Only the lines from the first line of the material below to the line containing "Given: Switch to the Files tab", inclusive, should be copied, each exactly as written.
═══ Exercise material
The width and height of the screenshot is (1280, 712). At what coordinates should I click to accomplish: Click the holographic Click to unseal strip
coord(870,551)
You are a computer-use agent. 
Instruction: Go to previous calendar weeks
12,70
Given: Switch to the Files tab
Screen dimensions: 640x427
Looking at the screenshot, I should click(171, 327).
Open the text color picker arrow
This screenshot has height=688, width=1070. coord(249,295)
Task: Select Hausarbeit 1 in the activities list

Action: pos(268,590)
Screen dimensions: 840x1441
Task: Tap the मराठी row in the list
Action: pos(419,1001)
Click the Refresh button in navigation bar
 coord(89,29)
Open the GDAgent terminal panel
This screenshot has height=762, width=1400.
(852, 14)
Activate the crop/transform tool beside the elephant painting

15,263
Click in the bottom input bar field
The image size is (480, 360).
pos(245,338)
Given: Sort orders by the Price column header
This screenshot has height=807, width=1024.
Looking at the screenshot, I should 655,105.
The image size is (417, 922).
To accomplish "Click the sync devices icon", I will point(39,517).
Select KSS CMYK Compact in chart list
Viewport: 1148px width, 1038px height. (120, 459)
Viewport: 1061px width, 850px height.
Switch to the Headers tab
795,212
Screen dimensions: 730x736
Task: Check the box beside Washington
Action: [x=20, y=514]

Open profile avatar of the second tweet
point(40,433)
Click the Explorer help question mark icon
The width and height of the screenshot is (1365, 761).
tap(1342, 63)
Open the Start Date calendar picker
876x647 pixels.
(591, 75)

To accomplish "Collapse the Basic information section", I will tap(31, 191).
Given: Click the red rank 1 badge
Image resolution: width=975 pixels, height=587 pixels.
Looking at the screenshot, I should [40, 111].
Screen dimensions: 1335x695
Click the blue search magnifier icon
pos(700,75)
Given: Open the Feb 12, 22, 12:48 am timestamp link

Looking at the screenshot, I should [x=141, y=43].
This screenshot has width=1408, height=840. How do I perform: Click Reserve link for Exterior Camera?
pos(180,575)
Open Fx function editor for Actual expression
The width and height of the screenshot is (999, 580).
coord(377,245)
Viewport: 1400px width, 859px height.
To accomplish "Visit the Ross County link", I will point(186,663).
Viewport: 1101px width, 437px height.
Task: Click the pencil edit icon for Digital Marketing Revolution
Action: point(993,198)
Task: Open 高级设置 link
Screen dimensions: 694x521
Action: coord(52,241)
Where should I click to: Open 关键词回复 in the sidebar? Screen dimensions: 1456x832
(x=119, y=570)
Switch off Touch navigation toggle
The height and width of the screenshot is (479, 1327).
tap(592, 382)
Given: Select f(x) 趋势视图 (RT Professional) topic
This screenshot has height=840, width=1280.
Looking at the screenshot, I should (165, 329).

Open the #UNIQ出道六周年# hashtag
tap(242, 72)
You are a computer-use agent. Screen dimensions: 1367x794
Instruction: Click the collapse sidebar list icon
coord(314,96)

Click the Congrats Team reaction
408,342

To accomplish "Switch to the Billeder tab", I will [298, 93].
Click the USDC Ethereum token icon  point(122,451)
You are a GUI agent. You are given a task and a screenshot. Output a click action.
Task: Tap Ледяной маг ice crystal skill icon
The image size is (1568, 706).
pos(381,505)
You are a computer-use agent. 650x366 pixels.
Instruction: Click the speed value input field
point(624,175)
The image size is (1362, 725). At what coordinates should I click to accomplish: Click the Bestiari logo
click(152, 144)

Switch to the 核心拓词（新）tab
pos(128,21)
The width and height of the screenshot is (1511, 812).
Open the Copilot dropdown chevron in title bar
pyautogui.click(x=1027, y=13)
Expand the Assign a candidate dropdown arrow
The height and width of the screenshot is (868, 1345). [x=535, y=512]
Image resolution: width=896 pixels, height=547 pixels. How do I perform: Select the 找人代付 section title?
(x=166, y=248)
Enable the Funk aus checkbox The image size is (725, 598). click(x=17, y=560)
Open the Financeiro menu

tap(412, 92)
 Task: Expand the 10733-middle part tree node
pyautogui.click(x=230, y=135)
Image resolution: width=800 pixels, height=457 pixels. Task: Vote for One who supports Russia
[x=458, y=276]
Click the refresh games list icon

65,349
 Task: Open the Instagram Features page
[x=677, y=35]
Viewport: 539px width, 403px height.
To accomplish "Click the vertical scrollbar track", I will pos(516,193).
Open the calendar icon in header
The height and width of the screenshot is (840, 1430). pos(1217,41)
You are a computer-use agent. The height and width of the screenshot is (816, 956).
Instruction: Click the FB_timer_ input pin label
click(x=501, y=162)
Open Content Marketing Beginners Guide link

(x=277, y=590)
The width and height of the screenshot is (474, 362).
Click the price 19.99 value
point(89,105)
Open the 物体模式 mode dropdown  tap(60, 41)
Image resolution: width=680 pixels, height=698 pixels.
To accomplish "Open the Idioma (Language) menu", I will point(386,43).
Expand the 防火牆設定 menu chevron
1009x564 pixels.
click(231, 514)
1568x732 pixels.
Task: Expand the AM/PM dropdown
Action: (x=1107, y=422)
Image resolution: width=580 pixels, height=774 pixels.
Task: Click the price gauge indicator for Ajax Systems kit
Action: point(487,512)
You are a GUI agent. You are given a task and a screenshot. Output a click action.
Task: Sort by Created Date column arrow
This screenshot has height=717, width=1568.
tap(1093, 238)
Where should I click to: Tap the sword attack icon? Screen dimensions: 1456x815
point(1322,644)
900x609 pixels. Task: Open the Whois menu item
══════
→ Result of this task:
The width and height of the screenshot is (1280, 712). At what coordinates should I click to accomplish: Click the holographic Click to unseal strip
coord(870,551)
You are a computer-use agent. 
Instruction: Go to previous calendar weeks
12,70
Given: Switch to the Files tab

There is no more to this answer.